=== SOURCE ===
# Annual Trip to Louisiana



## Capt.Ron (Mar 5, 2014)

Thanks for the day!!


----------



## cg_wilson2003 (Feb 19, 2019)

Watched your trip yesterday on Flats Class. Looked like a great trip and your food choices look fantastic.


----------



## bob_esper (Jun 3, 2021)

A little jealous of those big reds you basically "jigged" for right in front of the boat lol. I always find the skittish fish.


----------



## boyscout (Aug 17, 2020)

I watch your episode yesterday as well. I going to do a trip to mimic yours. Thanks for sharing.


----------



## Redtail (May 25, 2021)

Great trip and report DB. They do grow some adult sized reds and swamp donkeys down in those bayou's


----------



## Fairweather (Aug 17, 2020)

My gosh, epic trip!


----------



## apeezie289 (Mar 26, 2020)

Great write up! Cpt Ron is a class act! I'm just around the corner in Dularge, great area to be in!


----------



## Loogie (Jul 24, 2019)

That looked fun!


----------



## redchaser (Aug 24, 2015)

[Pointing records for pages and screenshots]

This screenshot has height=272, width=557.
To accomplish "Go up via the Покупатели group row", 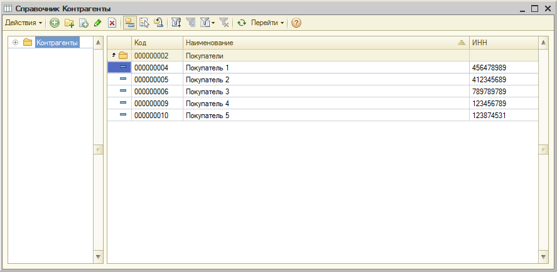I will click(207, 55).
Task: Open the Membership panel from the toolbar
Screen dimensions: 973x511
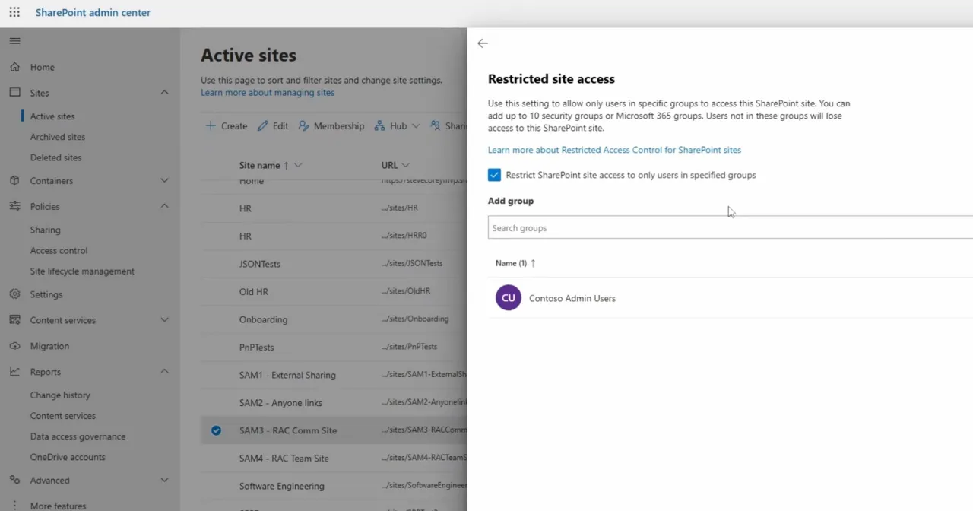Action: pyautogui.click(x=331, y=125)
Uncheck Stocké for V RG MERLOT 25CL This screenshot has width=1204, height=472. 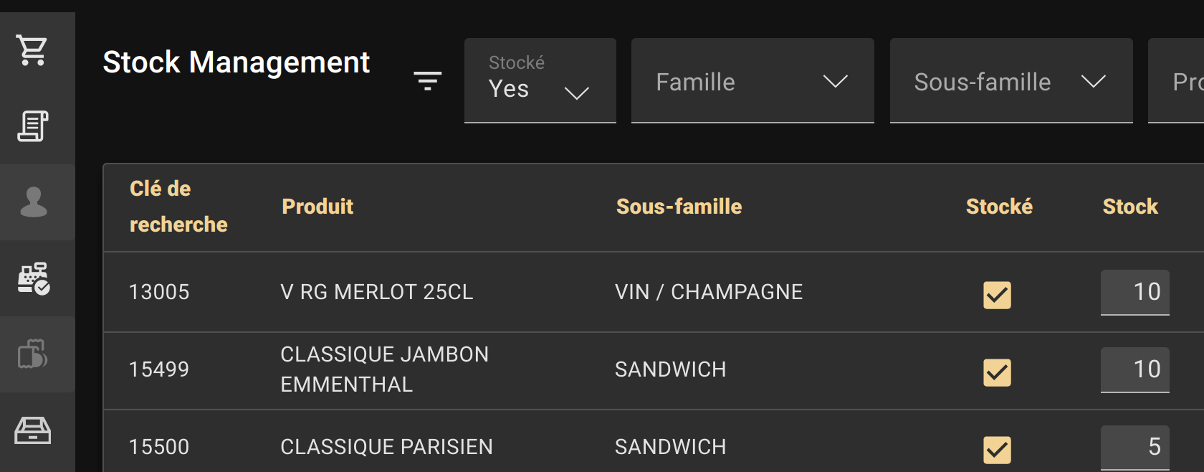coord(997,295)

=== WRITTEN REQUEST ===
Pick up the forum thread about the annual trip to Louisiana and carry it on from its last line.

=== RESULT ===
Dave, I've been watching your insta as well as Ron's. Looked like a great trip. 1921 is one of my favorite spots. In season they have outstanding raw oysters and they do a great softshell crab and boiled shrimp. That's my normal fishing trip dinner because I figure if you're going to catch redfish, you should eat like a redfish. Glad you had a good, trip. I'm a bit envious that you got to eat Willie Mae's this weekend.


----------



## TidewateR (Nov 11, 2009)

was hoping for more hotspotting ...disappointed to say the least


----------



## flynut (Sep 7, 2015)

Very nice! Making me hungry for some spicy Cajun seafood damn it. Nice fish too!


----------



## ek02 (May 8, 2012)

Great photos of the French Quarter in New Orleans. I went there a lot when I was in the Seabees stationed at Gulfport Miss., then deploying to Vietnam for 9 months. The fishing looked great there. Back then I was not a fisherman. (1967). I sure would like to do that trip. Nice right up DB.


----------



## efi2712micro (Sep 17, 2015)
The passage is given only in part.